With Time

On the day Wilson’s owners came to pick him up after 7 days of constant concern whenever he was in his kennel and knowing his every poop so I could carry it home in a baggie, I sat near the open front door in anticipation of their arrival.

Wilson did not know why we were there. As he had not done before, he rested his head on my knee as I squatted. Then he would trot away, but return, his chin or cheek on my knee right at that level.

This left a searing sensation near my chest. A clutching. A distant memory.

As his owners’ car pulled parallel to my home and then into the driveway, I exclaimed, “Wilson, look whose here! Who is that?” This excitement was like the sudden clack of shades being pulled closed.

He seemed confused until his owners were out of the car and walking toward the door. Then he was scratching at the glass, jumping in anticipation.

The clutching in my chest contracted and I suddenly understood that what it released would spill out of my eyes.

I greeted his owners, but turned quickly to pour out his water bowl and dry it. I had left it out to the very end in case he might be thirsty.

People have asked or even predicted with confidence, “When will you get a dog?”

I will not be getting a dog. I am away from my home for far too long to keep a dog in a kennel without daily regret. I also worry because I felt immediate relief as I went about cleaning my home after Wilson’s departure.

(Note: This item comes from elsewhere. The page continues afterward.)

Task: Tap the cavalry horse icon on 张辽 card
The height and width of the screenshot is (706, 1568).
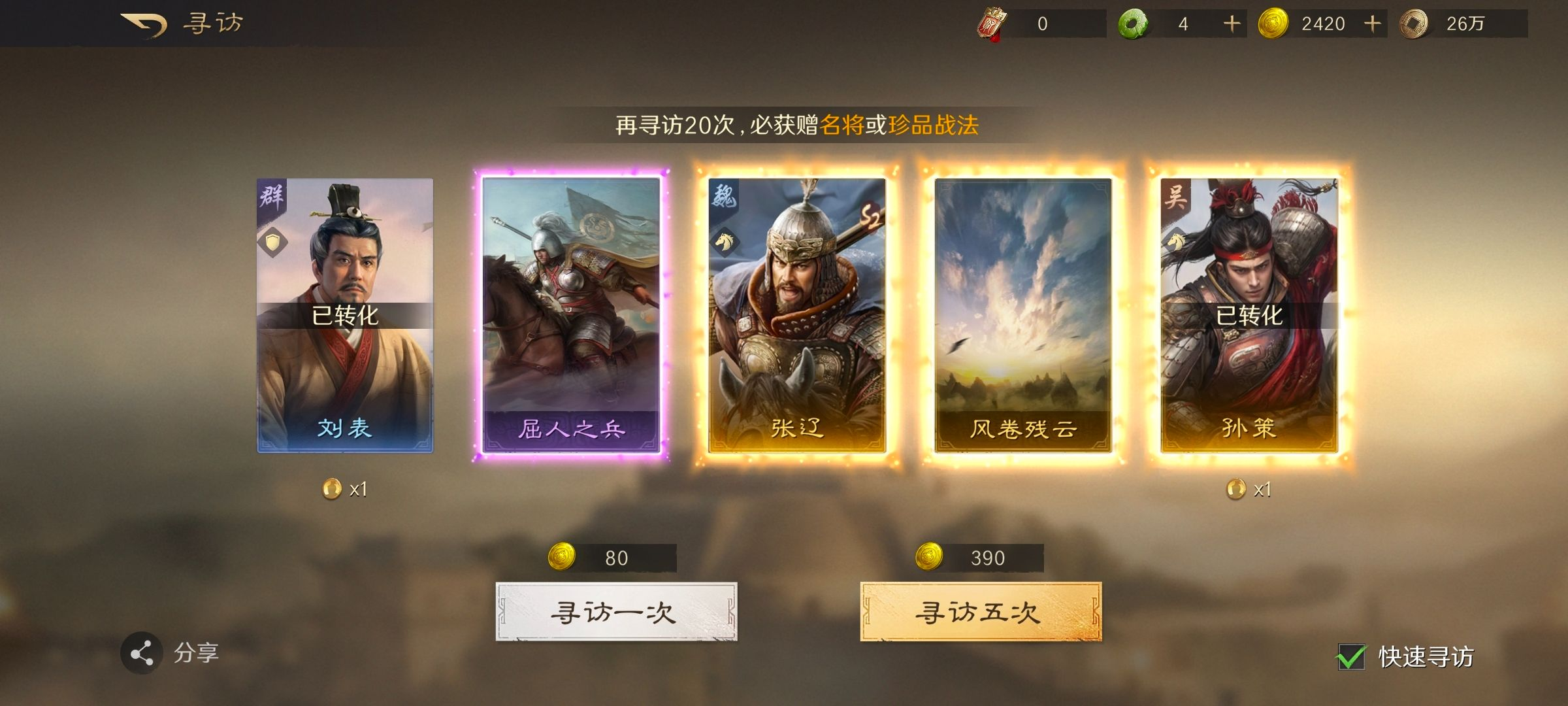Action: 724,243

It took time to document this farewell.

Was this a tiny glimpse of what a person who had left a baby at a park on a warm June night had experienced?

About jaclynfre

Recipe adventurer, fast walker, sporadic writer, aunt, sister and daughter
This entry was posted in Life and Culture and tagged . Bookmark the permalink.

4 Responses to With Time

  1. You’ve sprinkled in emotion and created curiosity throughout this post. I found myself wanting to know more about your past with dogs, your moments with Wilson… and then the last line! Well crafted!

    • jaclynfre says:

      Thank you for stopping by! As someone who was adopted as a baby from Korea, these moments of farewell seem like a constant throwback to a perplexing first farewell before language.

  2. Terje says:

    I could sense your heart in this piece.